September 13, 1988 Dear Doug, Just a note to congratulate you on your new appointment. I say “congratulate,” but just possibly mean “commiserate.” Because of the stories and rumours – and I certainly did not invite them, nor did I want to hear them – I’m not surprised about Adrienne Clarkson’s executive departure. It has been in the cards for some months. She is an extremely intelligent lady, but it would’ve surprised me if she’d managed to survive in that new role for very long. Well, you have the know-how and the experience, and it should work extremely well. Obviously, you’re going to be busier than a one-armed paper-hanger for a while, but it will work out. Don’t bother acknowledging this letter – you have enough to do. Just know that I am pleased personally to have the old firm with Doug Gibson as publisher. Cheers, Jack
Everybody read together
Canada’s 1967 centennial party inspired a greater legacy than that catchy “Ca-na-da” tune. Wanting to spruce up the country for the celebration, three levels of government co-funded more than 2,500 civic projects, including 144 public libraries and Ottawa’s new $13-million National Library of Canada building.
Architecturally, the libraries symbolized a new way of thinking about public spaces, as traditional Carnegie columns made way for a stripped-down modernist style, with an emphasis on open-concept interiors.
The approach continued well into the next decade, with the 1977 construction of the internationally admired Metropolitan Toronto Reference Library (above), featuring central curving staircases and open stacks.
Marshall McLuhan on the dew-line
From 1968 to 1970, real-life Don Drapers sucked back martinis while reading the Marshall McLuhan Dew-Line Newsletter. More like a school bulletin than a glossy magazine, the publication promoted itself as an “Early Warning System for our era of instant change!” featuring McLuhan’s analyses of topics such as “The Computer data-bank as the dissolution of private life.”
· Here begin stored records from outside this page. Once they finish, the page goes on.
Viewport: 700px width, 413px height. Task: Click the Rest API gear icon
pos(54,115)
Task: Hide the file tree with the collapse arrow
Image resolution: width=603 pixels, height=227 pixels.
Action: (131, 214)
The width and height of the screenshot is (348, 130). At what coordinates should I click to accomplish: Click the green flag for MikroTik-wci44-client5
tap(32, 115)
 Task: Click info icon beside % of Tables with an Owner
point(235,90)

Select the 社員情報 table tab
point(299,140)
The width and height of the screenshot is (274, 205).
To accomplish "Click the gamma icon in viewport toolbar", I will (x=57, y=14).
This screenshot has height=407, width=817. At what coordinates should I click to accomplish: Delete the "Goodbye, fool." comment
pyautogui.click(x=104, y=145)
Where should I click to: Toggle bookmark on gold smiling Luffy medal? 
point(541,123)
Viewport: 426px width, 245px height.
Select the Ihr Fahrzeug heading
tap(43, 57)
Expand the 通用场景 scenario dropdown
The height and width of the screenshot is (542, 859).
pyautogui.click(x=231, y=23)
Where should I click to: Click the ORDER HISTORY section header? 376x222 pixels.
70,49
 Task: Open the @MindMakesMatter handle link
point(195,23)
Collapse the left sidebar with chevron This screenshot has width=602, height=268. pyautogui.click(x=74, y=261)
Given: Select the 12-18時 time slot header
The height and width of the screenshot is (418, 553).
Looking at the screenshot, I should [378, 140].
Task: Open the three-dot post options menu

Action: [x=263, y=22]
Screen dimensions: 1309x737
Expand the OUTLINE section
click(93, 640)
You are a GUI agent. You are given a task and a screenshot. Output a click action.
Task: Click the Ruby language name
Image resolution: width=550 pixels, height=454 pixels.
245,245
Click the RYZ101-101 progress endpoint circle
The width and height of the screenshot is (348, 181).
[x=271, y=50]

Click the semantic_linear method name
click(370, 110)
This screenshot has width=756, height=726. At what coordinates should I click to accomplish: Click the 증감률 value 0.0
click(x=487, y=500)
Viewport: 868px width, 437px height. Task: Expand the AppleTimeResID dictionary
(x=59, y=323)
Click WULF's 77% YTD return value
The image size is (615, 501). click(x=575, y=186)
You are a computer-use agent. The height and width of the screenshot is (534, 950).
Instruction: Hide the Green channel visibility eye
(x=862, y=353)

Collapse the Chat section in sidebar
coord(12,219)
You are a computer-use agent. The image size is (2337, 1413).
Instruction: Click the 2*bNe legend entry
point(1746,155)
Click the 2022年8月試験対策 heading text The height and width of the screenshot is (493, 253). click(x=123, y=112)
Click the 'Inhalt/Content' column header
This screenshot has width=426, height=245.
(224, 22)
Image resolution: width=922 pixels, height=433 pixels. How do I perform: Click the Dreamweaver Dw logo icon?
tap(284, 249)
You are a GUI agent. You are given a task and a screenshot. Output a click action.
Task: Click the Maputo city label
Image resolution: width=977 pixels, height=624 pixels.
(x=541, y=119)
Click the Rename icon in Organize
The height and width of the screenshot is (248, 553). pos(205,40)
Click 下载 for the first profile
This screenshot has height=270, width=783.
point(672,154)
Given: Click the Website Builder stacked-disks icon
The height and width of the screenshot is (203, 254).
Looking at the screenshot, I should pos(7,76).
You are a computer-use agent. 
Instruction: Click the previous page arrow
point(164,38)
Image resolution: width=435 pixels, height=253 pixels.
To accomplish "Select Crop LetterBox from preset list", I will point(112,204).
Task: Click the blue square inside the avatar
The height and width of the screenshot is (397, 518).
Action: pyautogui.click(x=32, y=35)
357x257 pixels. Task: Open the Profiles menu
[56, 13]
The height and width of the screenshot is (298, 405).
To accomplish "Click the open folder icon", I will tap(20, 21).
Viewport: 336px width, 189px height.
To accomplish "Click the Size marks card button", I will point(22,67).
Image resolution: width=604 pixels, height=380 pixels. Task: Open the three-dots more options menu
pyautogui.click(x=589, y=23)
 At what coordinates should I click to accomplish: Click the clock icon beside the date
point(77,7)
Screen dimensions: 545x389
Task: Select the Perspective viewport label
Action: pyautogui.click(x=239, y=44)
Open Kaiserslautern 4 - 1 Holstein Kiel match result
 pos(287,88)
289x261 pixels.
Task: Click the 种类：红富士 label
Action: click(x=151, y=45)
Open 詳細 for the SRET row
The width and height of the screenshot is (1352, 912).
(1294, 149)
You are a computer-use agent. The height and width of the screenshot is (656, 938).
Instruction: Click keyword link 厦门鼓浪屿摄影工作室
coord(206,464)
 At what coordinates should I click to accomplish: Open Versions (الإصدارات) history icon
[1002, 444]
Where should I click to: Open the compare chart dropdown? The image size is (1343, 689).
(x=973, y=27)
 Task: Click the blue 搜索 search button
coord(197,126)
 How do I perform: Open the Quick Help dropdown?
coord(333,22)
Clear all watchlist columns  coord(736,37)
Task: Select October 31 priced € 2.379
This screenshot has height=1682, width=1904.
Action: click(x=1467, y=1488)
According to McLuhan biographer Philip Marchand, the project was conceived by New York publisher Eugene Schwartz. Its high-powered ad-executive subscribers received posters, recordings, and, for an extra five dollars, playing cards featuring McLuhan quotes designed to prompt “spur-of-the-moment thinking.”
Begun in the 1950s under the aegis of editor Malcolm Ross and designer Frank Newfeld, McClelland & Stewart’s New Canadian Library paperback reprint series has been largely responsible for defining the CanLit canon for a half century.